**Source information:**
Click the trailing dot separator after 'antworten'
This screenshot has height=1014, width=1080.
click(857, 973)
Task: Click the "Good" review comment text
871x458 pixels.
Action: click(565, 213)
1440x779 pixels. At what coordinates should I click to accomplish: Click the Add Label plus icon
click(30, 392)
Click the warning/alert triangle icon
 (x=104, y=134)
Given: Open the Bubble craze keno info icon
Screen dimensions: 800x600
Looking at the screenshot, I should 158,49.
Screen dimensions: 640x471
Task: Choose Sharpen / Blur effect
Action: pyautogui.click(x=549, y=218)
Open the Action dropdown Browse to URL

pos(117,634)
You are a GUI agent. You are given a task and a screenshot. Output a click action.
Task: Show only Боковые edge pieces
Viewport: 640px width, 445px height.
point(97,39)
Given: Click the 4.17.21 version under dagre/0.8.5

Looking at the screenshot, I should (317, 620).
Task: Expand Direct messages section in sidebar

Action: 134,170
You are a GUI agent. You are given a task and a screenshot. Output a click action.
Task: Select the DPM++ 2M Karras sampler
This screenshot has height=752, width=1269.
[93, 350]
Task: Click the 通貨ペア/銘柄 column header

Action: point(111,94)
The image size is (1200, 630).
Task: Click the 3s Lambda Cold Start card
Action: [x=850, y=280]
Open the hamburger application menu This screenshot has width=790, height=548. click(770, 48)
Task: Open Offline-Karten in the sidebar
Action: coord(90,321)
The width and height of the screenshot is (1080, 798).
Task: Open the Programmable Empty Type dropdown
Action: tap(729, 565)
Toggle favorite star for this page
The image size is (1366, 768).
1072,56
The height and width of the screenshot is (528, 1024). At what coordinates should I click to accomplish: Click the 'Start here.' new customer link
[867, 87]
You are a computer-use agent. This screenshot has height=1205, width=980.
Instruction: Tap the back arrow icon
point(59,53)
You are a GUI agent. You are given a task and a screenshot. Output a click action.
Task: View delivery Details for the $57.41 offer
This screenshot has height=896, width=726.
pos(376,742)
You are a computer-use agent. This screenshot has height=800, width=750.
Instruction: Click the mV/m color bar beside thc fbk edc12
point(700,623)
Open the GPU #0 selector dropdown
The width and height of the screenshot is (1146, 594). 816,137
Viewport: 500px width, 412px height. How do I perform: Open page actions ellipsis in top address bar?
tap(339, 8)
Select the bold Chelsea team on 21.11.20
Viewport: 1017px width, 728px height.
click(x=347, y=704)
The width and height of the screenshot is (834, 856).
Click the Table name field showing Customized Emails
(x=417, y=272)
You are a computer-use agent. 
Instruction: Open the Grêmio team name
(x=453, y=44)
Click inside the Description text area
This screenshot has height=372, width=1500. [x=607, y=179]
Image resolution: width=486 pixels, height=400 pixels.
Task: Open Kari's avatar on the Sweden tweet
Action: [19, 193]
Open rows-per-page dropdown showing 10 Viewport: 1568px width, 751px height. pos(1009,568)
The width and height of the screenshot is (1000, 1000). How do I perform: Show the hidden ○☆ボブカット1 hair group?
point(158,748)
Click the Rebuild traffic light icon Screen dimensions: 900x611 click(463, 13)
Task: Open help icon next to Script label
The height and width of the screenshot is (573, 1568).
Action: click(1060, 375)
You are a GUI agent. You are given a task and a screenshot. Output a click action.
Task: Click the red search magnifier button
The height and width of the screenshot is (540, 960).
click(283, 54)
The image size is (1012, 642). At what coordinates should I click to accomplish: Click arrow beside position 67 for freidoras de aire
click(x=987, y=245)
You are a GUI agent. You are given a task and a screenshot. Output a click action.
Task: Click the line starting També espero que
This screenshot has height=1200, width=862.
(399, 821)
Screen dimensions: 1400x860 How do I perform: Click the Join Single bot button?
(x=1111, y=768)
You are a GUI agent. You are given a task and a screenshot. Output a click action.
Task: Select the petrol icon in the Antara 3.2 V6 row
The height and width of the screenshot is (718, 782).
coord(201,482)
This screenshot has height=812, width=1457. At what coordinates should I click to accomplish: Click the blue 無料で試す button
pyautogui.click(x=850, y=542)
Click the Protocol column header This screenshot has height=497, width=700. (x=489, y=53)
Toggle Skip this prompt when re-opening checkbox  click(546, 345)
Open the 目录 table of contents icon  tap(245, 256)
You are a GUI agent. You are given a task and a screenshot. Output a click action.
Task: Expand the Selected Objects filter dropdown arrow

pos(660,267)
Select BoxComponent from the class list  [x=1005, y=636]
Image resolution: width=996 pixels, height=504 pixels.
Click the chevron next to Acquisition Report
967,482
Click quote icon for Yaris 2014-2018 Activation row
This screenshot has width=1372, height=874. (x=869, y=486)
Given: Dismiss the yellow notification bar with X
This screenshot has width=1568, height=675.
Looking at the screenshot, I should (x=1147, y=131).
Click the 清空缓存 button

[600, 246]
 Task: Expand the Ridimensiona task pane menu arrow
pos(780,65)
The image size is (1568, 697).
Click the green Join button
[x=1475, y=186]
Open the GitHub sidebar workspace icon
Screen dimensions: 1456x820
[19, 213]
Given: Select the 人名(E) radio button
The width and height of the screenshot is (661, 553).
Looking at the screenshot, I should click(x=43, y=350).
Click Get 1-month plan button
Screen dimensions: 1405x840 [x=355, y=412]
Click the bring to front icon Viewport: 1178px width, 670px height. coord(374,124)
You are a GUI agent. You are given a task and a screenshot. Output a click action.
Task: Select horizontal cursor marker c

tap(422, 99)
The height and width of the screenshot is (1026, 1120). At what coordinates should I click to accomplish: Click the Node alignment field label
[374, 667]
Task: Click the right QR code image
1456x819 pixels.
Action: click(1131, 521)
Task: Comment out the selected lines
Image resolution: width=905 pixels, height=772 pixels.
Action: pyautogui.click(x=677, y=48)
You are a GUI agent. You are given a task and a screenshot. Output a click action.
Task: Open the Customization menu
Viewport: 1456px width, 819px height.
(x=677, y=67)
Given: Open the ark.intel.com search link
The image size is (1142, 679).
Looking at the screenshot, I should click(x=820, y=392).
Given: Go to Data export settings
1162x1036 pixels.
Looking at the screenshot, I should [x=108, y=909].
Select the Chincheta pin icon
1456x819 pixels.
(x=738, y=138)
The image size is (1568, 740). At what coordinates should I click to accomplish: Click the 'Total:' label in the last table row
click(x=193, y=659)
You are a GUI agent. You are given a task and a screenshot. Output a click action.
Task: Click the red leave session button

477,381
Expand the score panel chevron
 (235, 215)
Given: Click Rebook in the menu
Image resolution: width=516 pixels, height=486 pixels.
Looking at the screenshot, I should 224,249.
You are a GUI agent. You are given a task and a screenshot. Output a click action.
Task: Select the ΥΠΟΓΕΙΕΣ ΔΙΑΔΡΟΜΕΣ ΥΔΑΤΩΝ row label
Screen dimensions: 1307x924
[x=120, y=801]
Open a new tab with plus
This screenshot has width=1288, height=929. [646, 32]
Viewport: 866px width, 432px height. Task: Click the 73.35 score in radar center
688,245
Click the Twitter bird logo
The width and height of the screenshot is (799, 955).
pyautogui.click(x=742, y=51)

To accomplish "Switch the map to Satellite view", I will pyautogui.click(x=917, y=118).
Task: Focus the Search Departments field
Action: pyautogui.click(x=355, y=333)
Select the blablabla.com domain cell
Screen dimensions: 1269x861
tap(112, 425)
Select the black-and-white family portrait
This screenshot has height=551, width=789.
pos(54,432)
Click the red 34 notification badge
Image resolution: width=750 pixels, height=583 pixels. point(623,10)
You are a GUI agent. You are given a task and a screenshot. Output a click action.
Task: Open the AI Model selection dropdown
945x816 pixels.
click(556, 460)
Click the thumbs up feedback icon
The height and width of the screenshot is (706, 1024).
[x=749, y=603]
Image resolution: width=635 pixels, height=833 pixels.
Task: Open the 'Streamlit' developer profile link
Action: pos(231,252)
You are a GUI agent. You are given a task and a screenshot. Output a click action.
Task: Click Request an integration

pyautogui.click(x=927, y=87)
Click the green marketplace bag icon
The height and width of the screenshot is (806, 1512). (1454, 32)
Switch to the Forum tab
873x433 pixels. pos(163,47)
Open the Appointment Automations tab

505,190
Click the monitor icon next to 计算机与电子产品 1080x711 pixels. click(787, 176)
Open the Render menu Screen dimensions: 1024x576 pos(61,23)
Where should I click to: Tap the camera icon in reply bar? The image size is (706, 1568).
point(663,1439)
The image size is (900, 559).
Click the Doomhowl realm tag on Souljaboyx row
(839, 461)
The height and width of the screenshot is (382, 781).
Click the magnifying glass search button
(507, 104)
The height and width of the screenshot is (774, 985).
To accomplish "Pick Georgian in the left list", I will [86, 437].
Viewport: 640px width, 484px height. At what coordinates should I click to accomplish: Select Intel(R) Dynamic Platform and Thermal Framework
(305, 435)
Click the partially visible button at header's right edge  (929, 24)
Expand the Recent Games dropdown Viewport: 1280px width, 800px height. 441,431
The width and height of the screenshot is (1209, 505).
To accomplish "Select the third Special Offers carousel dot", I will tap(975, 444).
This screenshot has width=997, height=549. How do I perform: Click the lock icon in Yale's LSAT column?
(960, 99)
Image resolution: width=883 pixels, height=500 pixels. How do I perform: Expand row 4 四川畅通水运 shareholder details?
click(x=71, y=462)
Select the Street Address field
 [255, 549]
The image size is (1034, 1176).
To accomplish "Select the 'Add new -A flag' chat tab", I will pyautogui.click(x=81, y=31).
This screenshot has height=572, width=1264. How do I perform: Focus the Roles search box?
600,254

**Required work:**
Lines of the data above that include the string "Toggle" must each be copied.

**Solution for this task:**
Toggle favorite star for this page
Toggle Skip this prompt when re-opening checkbox  click(546, 345)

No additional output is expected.